(Listed records)
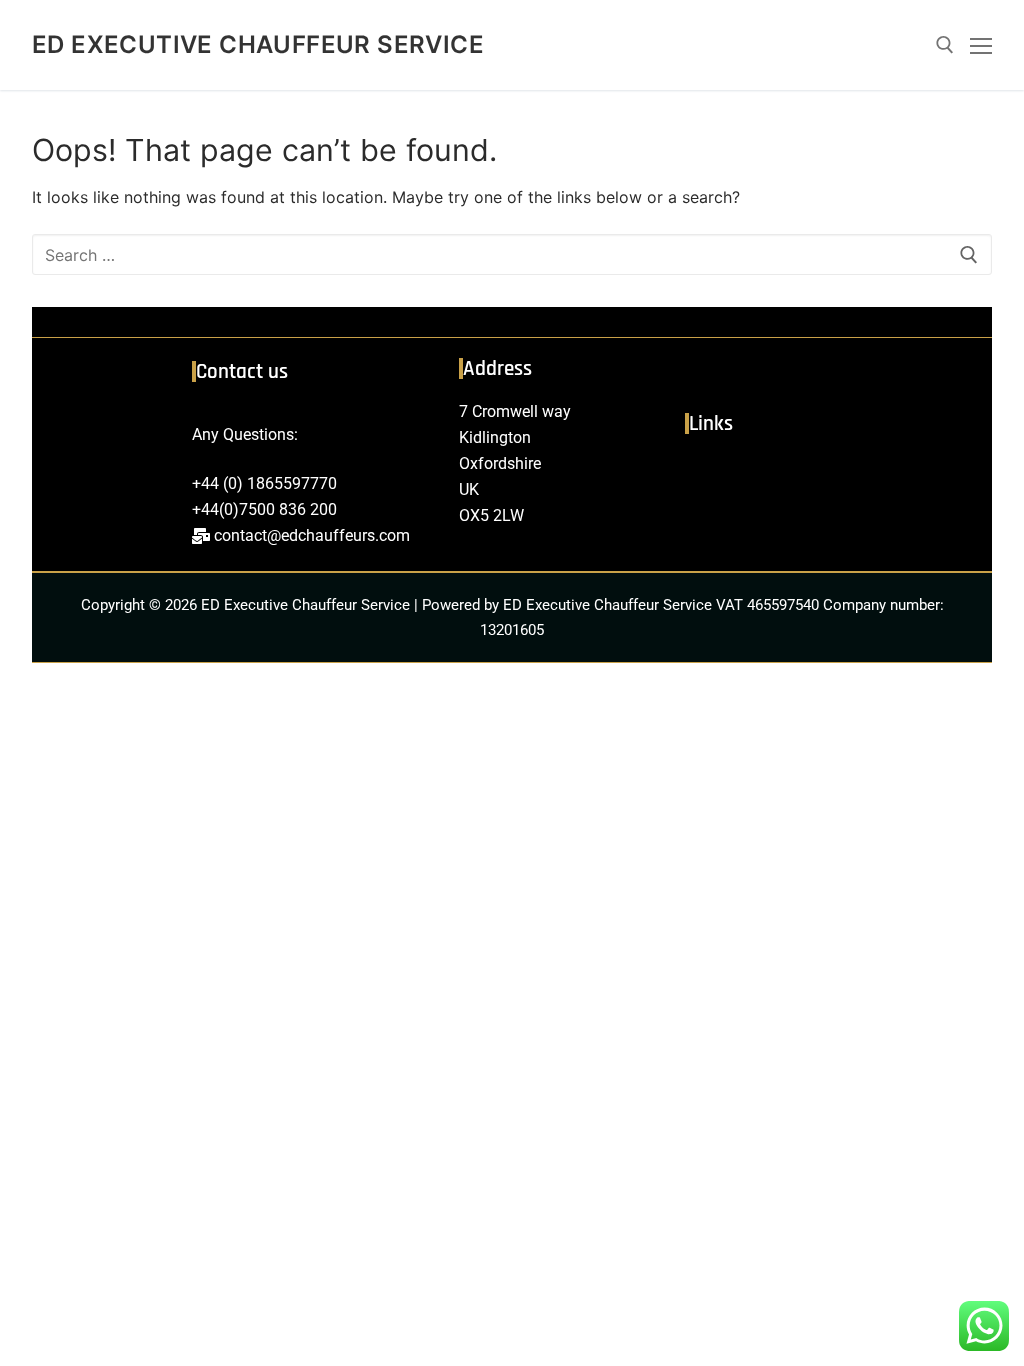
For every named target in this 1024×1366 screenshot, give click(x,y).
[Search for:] (512, 255)
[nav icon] (981, 45)
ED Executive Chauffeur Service (258, 44)
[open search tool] (945, 45)
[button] (828, 475)
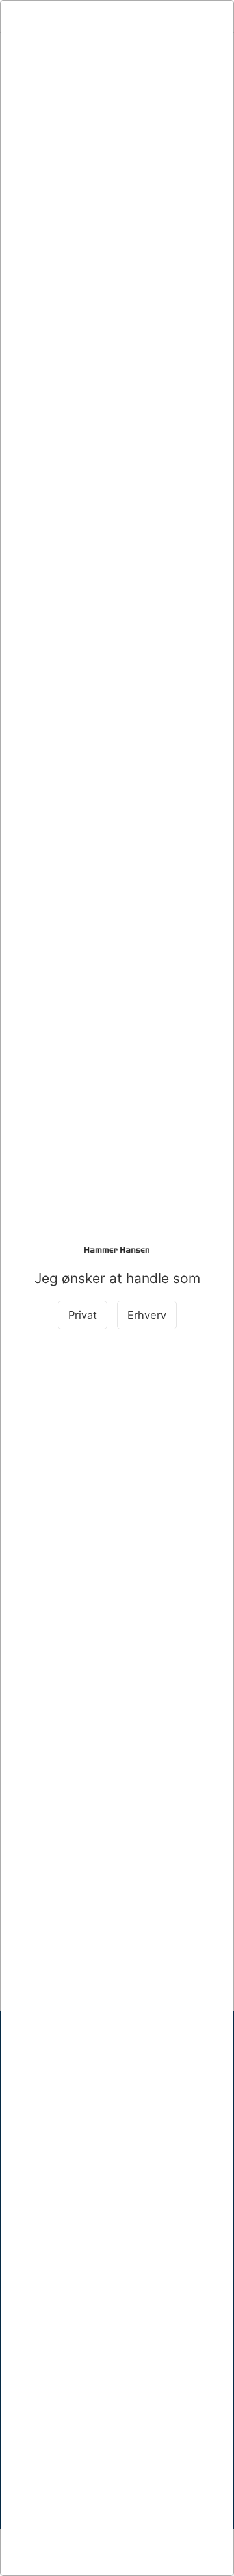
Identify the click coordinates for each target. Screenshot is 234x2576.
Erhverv (146, 1314)
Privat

(Assignment) Return an exact transcription of the entries above, excluding each image.

(Answer)
For every named target in this 1024×1366 screenshot, give click(x,y).
[Search for:] (512, 255)
[nav icon] (981, 45)
ED Executive Chauffeur Service (258, 44)
[open search tool] (945, 45)
[button] (828, 475)
Identify the click coordinates for each target. Screenshot is 234x2576.
Erhverv (146, 1314)
Privat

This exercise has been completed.